Le principal éditeur européen de logiciels annonce qu’il va investir plus de vingt milliards d’euros en ressources propres dans des solutions cloud souveraines tout au long des dix prochaines années. Ces moyens seront dédiés à la technologie, à l’infrastructure, à la recherche, au développement, ainsi qu’au personnel. Parallèlement, SAP lancera deux nouveaux services, afin d’offrir aux clients dans des secteurs régulés, ainsi qu’aux autorités davantage de contrôle sur leurs données et opérations, sans devoir pour autant régresser sur le plan de leur puissance innovante.

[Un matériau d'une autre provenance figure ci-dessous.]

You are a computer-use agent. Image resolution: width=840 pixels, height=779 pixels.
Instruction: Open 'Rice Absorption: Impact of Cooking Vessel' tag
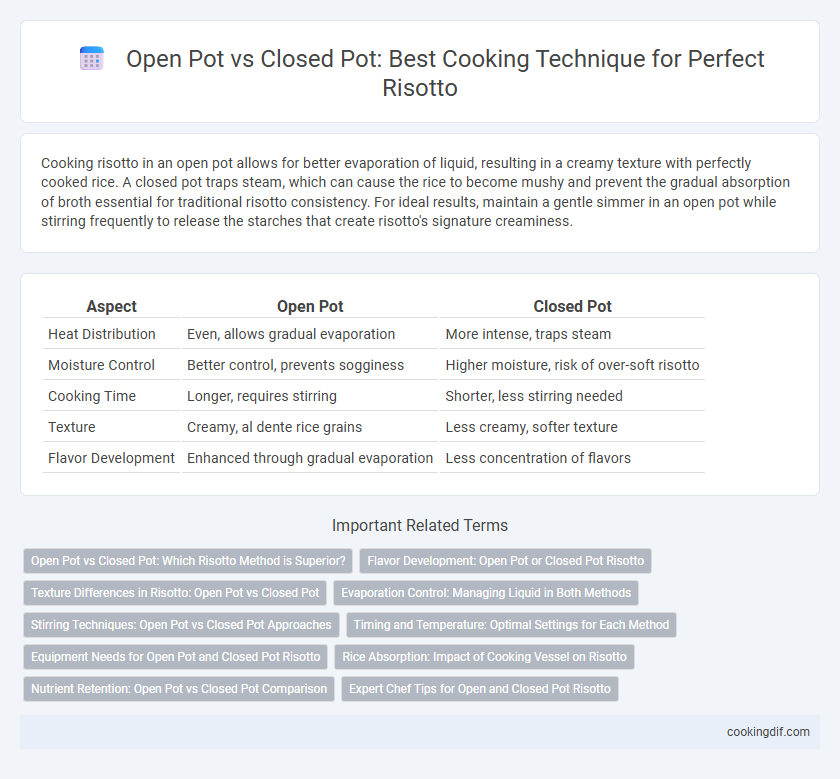(x=484, y=657)
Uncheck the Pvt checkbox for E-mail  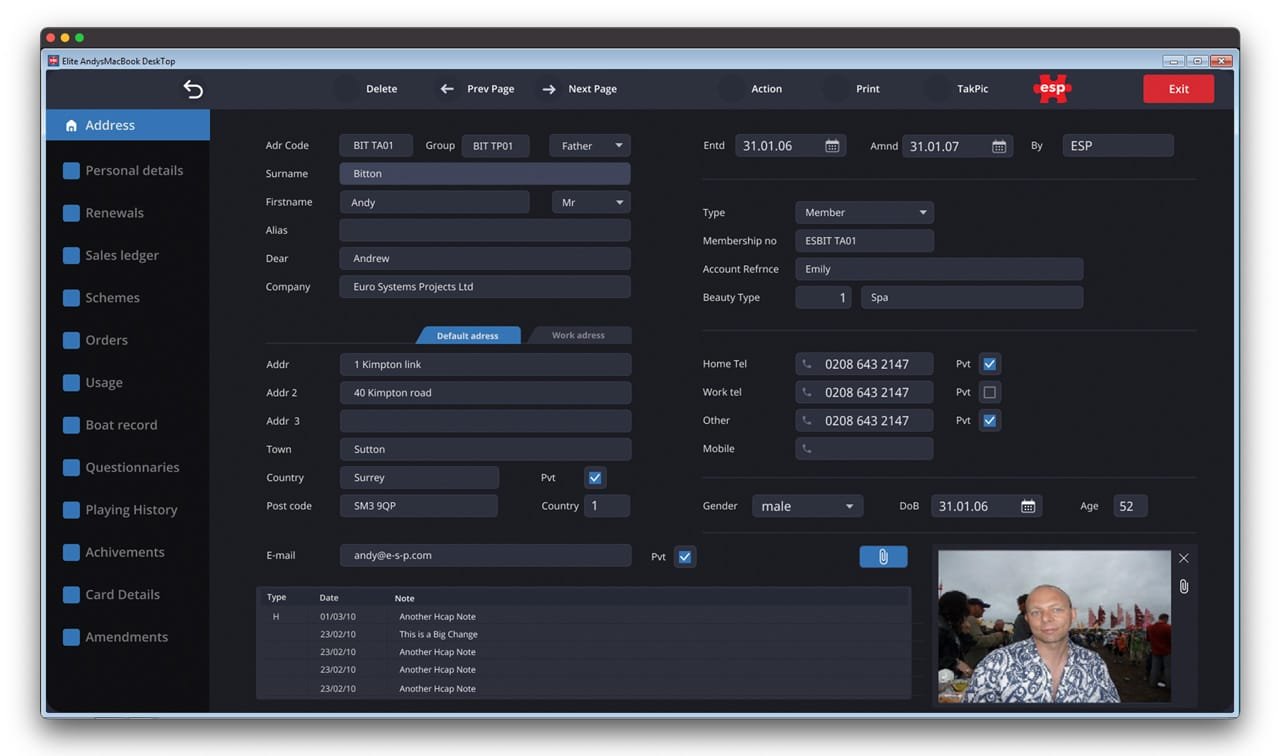pos(685,556)
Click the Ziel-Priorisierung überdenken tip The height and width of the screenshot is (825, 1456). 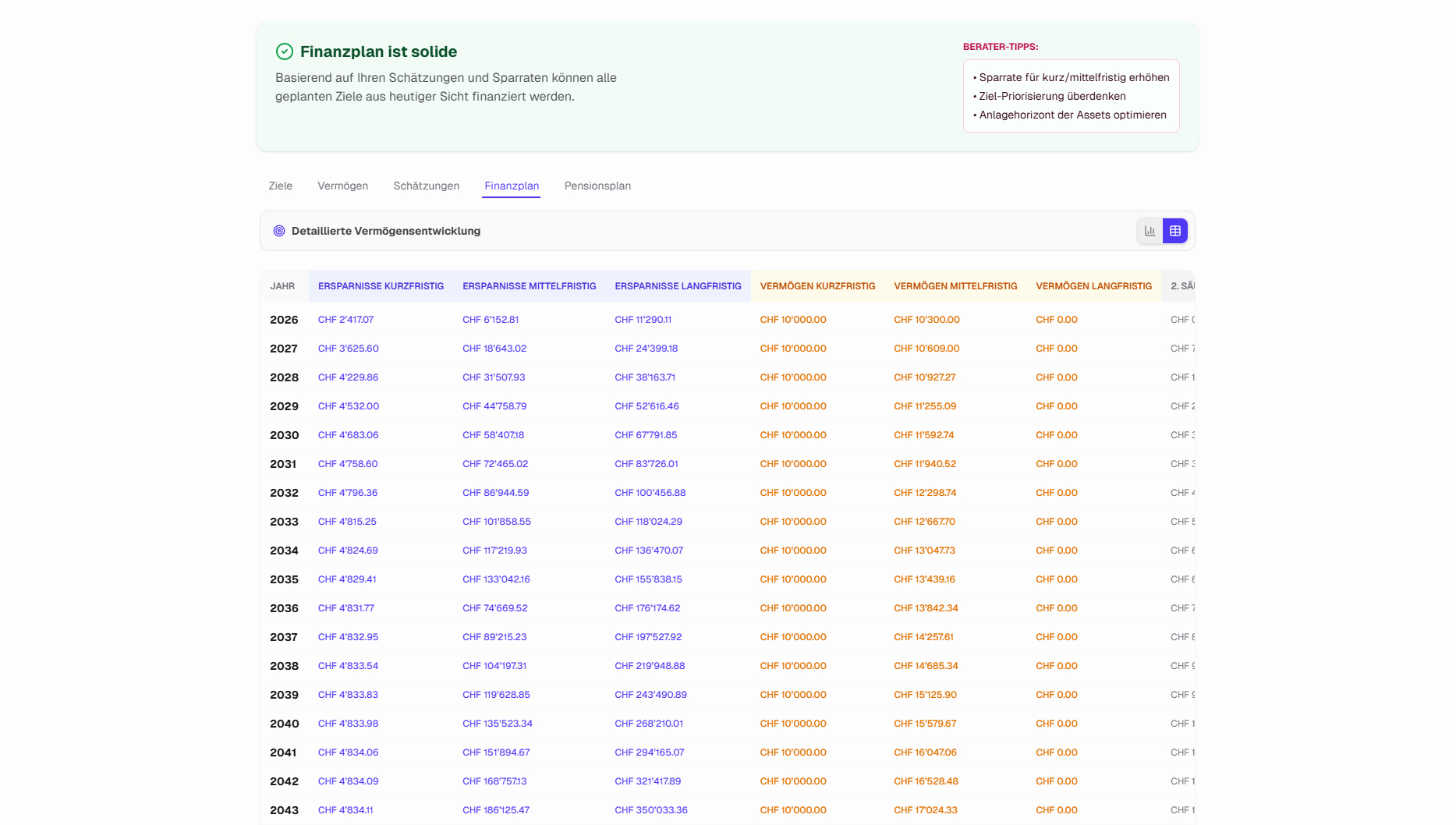coord(1052,96)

Pas uniquement des motifs géopolitiques
L’annonce du géant allemand des logiciels s’inscrit dans un contexte géopolitique en changement rapide, mais Thomas Saueressig, membre du conseil d’administration de l’entreprise, a expliqué lors d’un briefing avec la presse que ce n’est pas là la raison principale de cette décision stratégique. Saueressig distingue depuis quelques années déjà une demande toujours plus forte de souveraineté numérique et de sécurisation des données: une demande qui va également de pair avec un doublement du nombre de cyberattaques depuis la pandémie du Covid-19. ‘Nous observons que les exigences de nos clients évoluent sur la base de thèmes géopolitiques, mais aussi sur celle de modifications dans le réglementation’, a déclaré Saueressig. ‘Dans ce contexte, la souveraineté et la cybersécurité représentent des conditions cruciales pour la liberté, le bien-être, la puissance concurrentielle numérique, voire pour la démocratie’, a-t-il encore ajouté.

Deux nouveaux modèles
Pour répondre à cette demande croissante, SAP va étendre sa gamme ‘Sovereign Cloud’ au moyen de deux nouveaux modèles d’implémentation. Le premier s’appelle ‘SAP Cloud Infrastructure’: une solution qui tournera dans le centres de données de SAP en Europe et qui s’articulera sur une technologie open-source. Cette option sera destinée aux clients qui recherchent une alternative aux clouds publics des hyperscalers bien connus. Toutes les données resteront stockées au sein de l’UE et satisferont pleinement à la législation européenne sur le confidentialité.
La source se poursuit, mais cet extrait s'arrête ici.